**Problem requirements**
Express the data below as a two-column CSV with the header instruction,action. Each row should pair a piece of text with the answer that follows it, with each field quoted and line breaks replaced by spaces. Begin at the start of the data, stop after the line containing "point(450,706)", and leave the pictures out.

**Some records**

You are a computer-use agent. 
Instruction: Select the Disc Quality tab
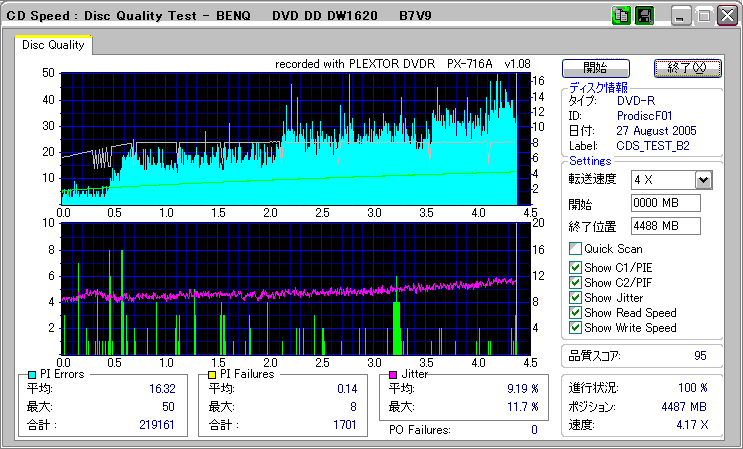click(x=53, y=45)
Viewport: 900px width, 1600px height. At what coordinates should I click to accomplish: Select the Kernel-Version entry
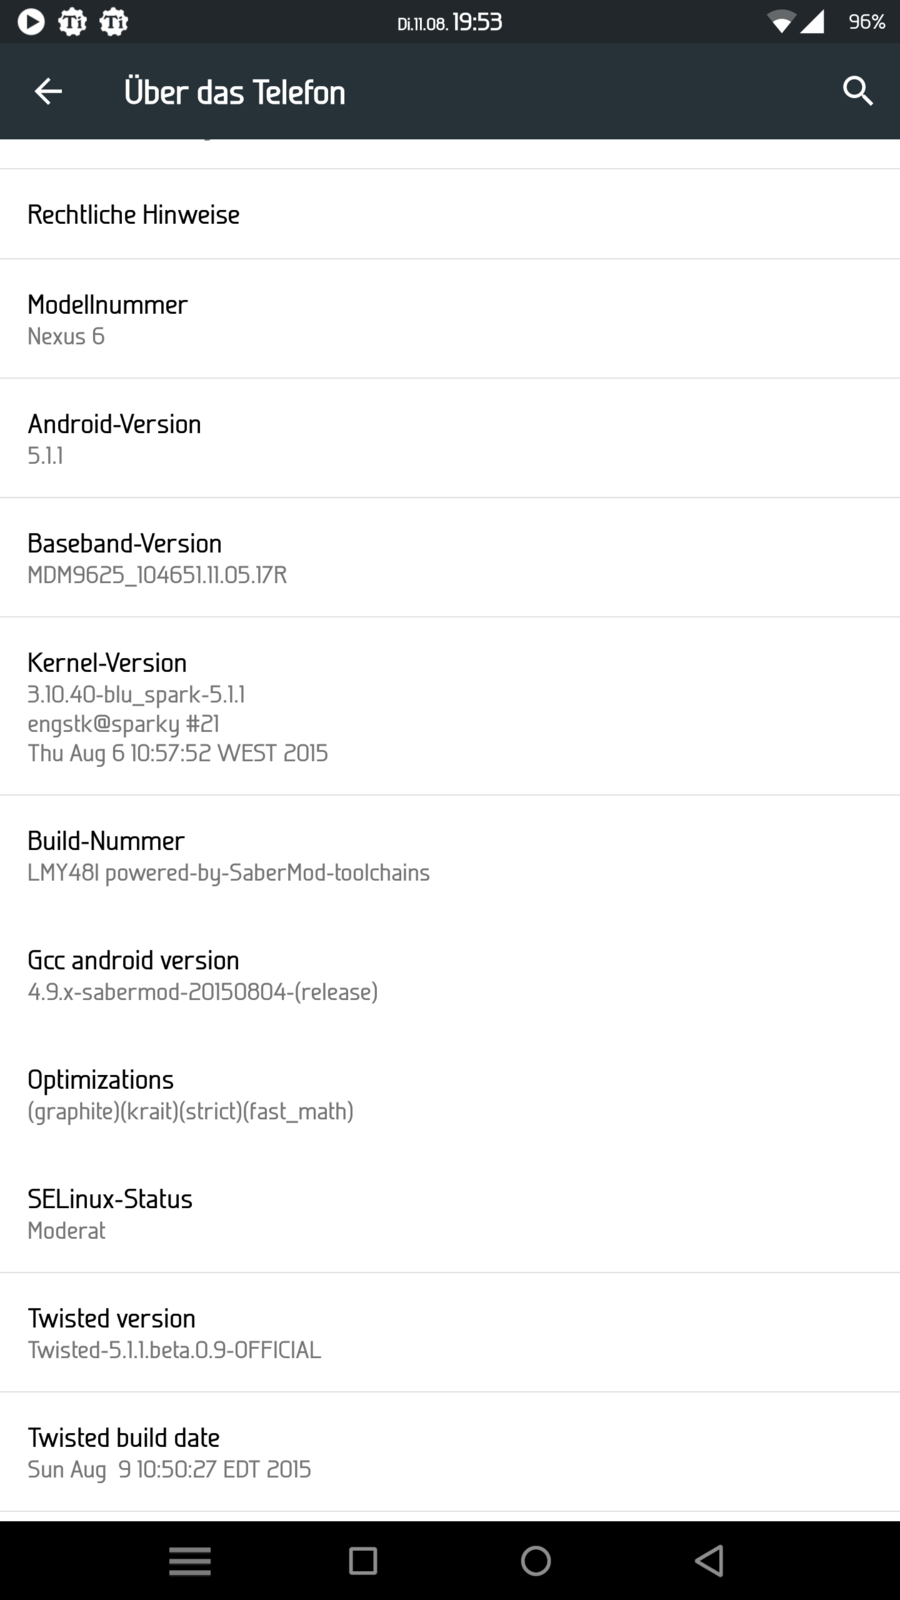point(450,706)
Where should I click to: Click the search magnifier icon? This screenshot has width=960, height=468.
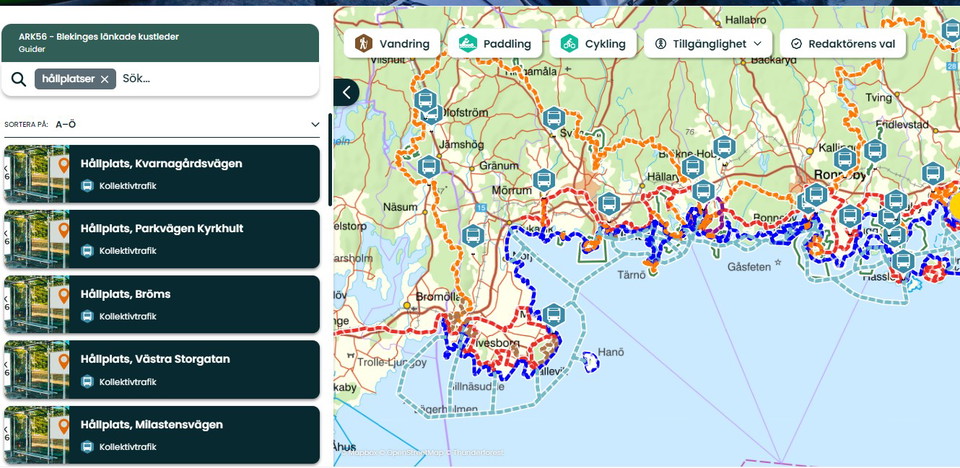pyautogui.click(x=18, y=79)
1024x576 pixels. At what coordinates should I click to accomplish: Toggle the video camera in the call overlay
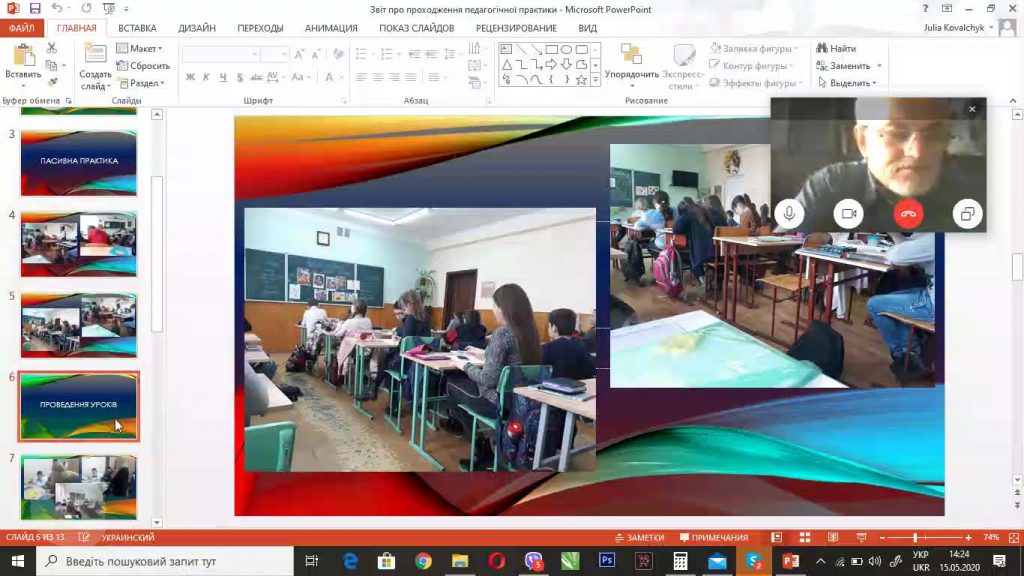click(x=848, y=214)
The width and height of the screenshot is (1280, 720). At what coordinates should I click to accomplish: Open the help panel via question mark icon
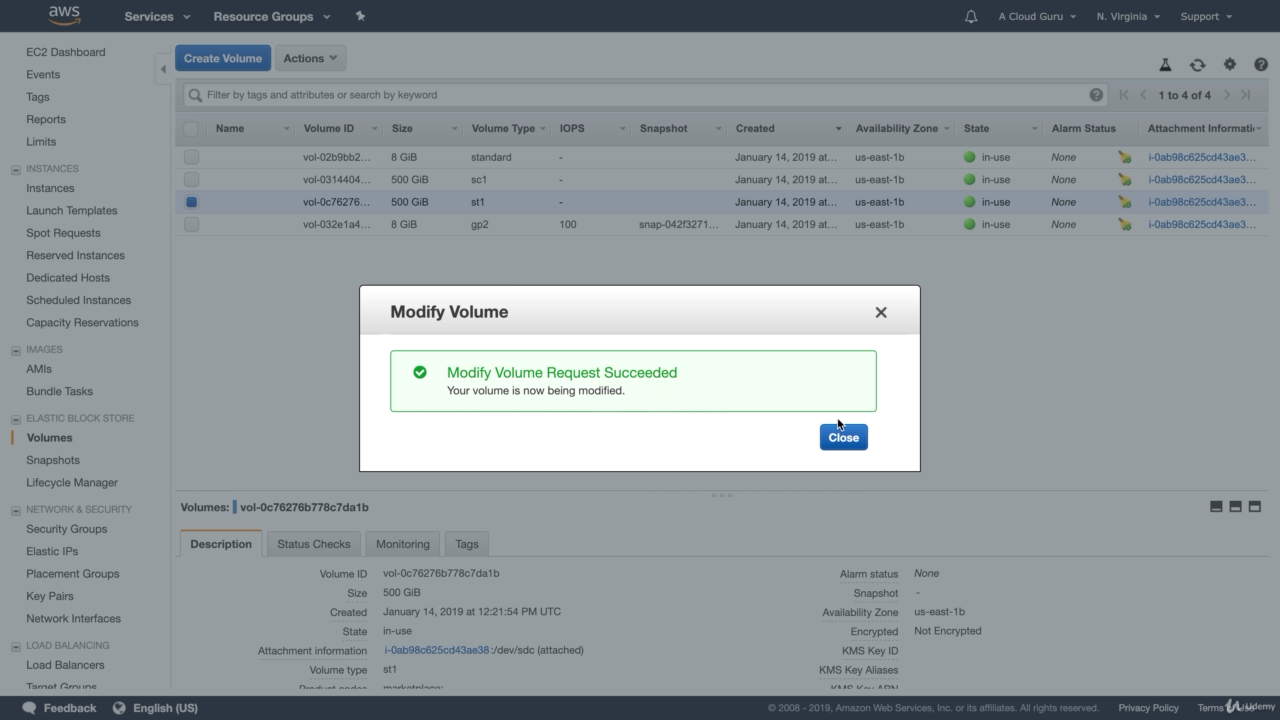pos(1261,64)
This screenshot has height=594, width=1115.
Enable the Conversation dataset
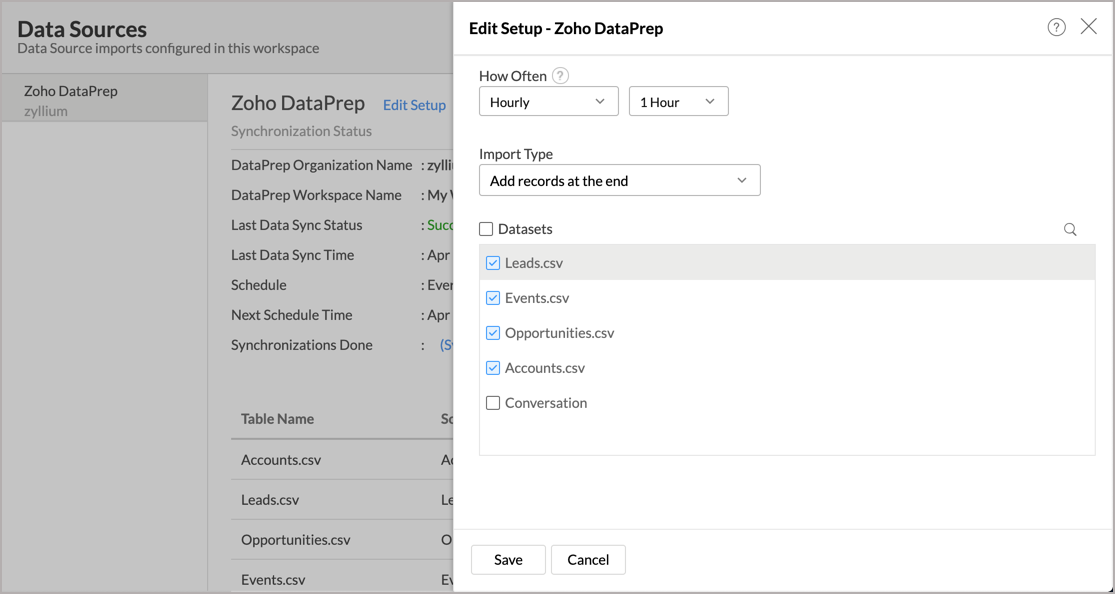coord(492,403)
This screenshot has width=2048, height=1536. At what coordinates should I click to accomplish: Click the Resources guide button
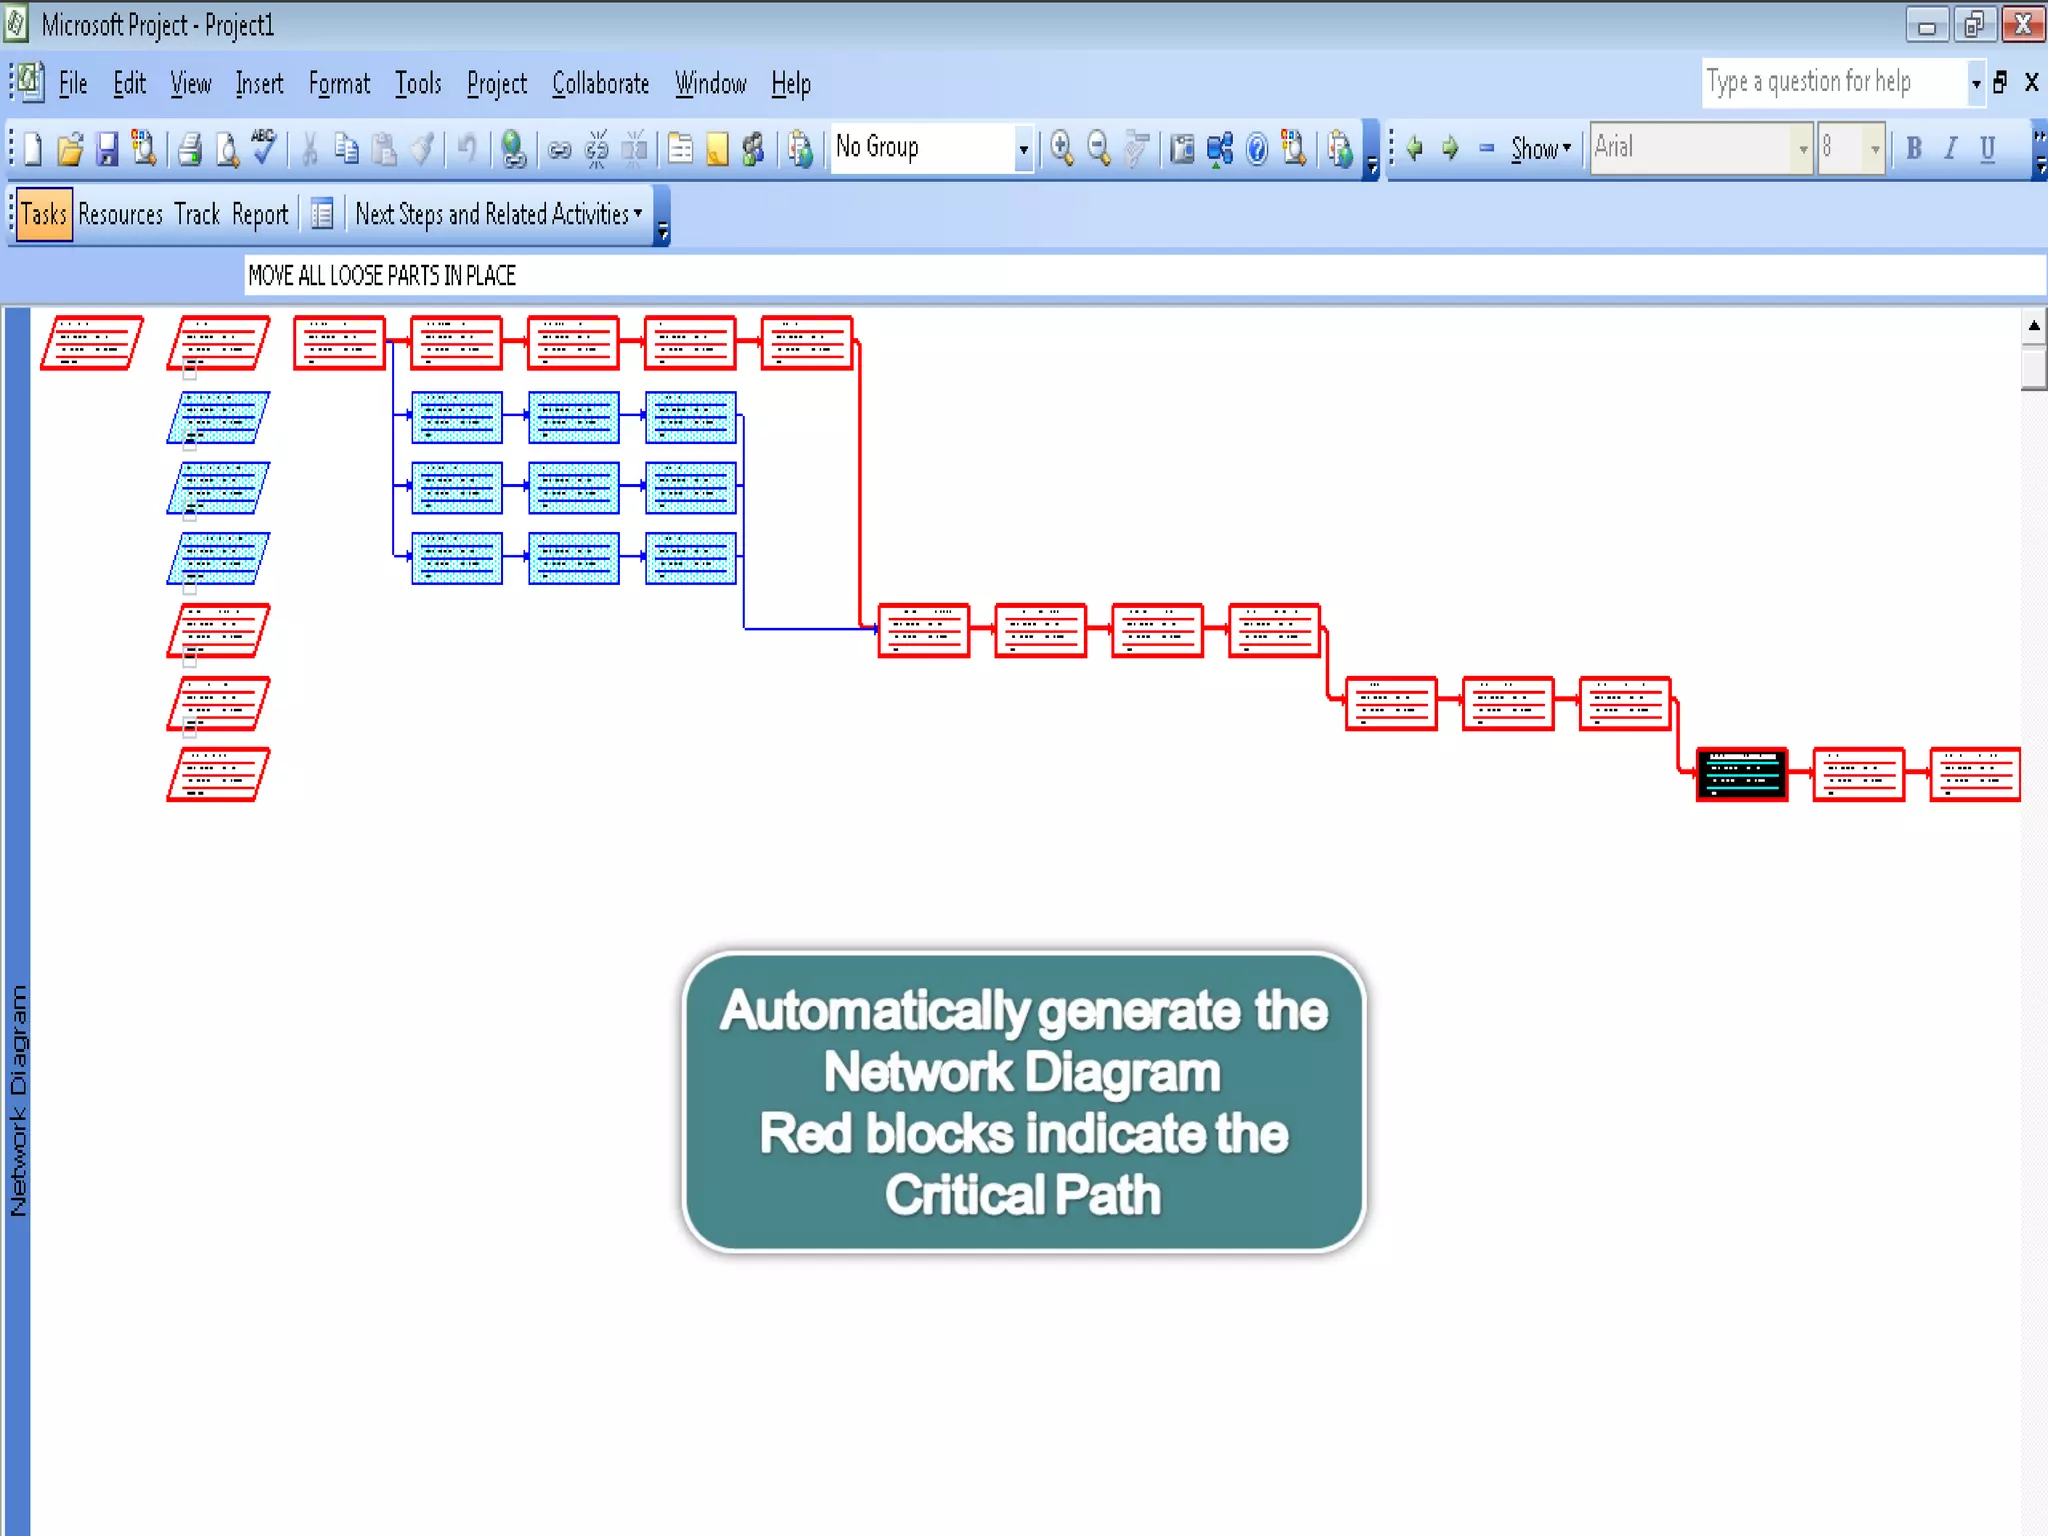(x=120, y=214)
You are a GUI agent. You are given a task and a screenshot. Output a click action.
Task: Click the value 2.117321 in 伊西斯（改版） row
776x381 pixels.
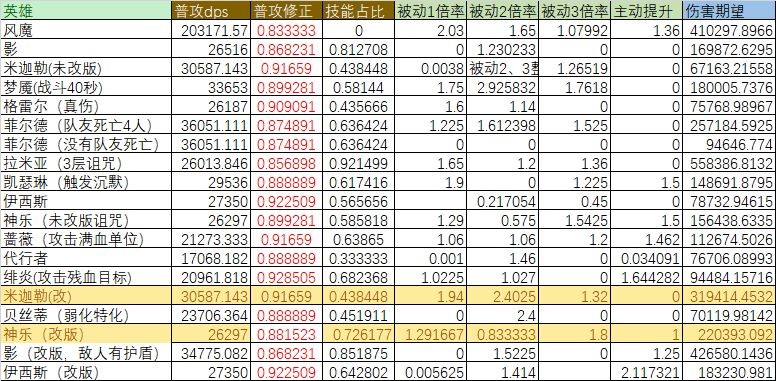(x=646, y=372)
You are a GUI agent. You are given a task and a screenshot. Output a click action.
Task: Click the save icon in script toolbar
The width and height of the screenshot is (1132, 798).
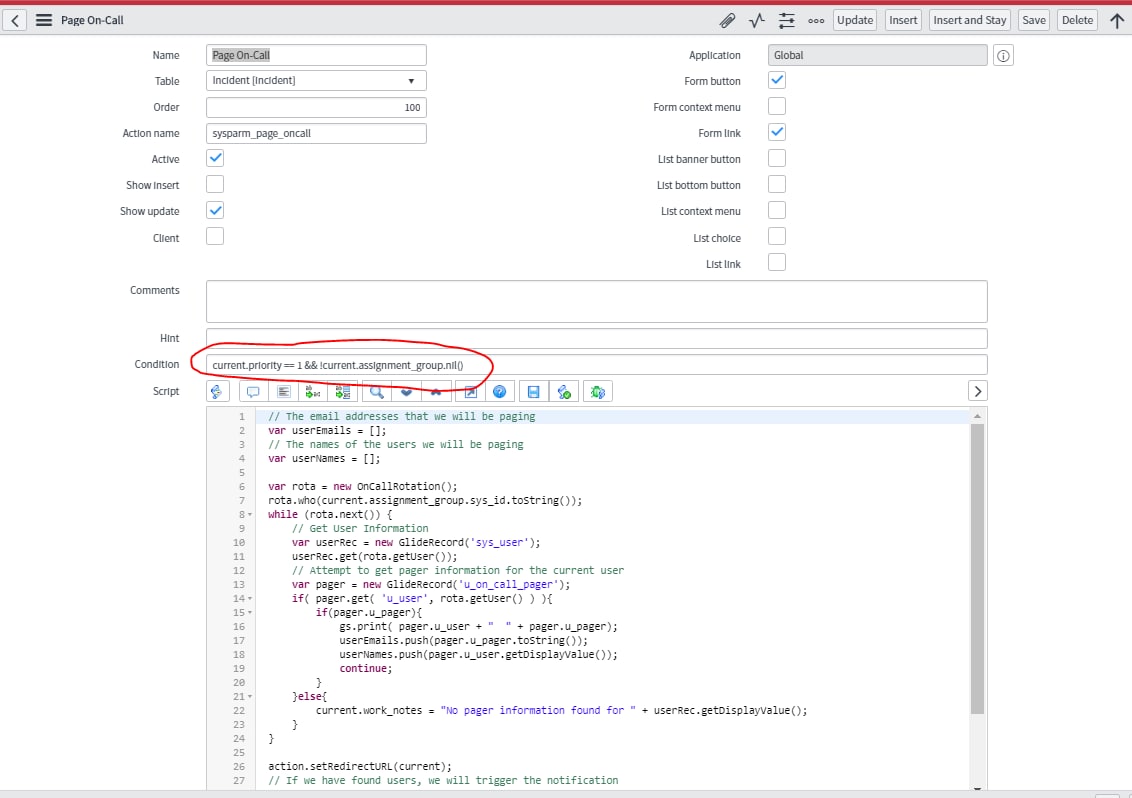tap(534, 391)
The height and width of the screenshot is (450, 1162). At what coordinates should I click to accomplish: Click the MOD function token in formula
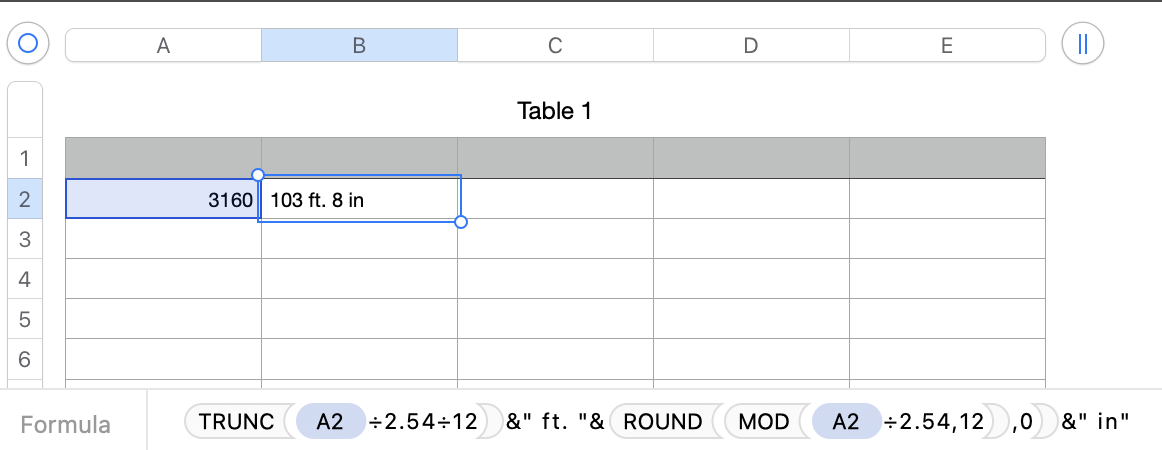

**Result of this exercise**
instruction,action
"You are a computer-use agent. Instruction: Select the Disc Quality tab","click(x=53, y=45)"
"Viewport: 900px width, 1600px height. At what coordinates should I click to accomplish: Select the Kernel-Version entry","point(450,706)"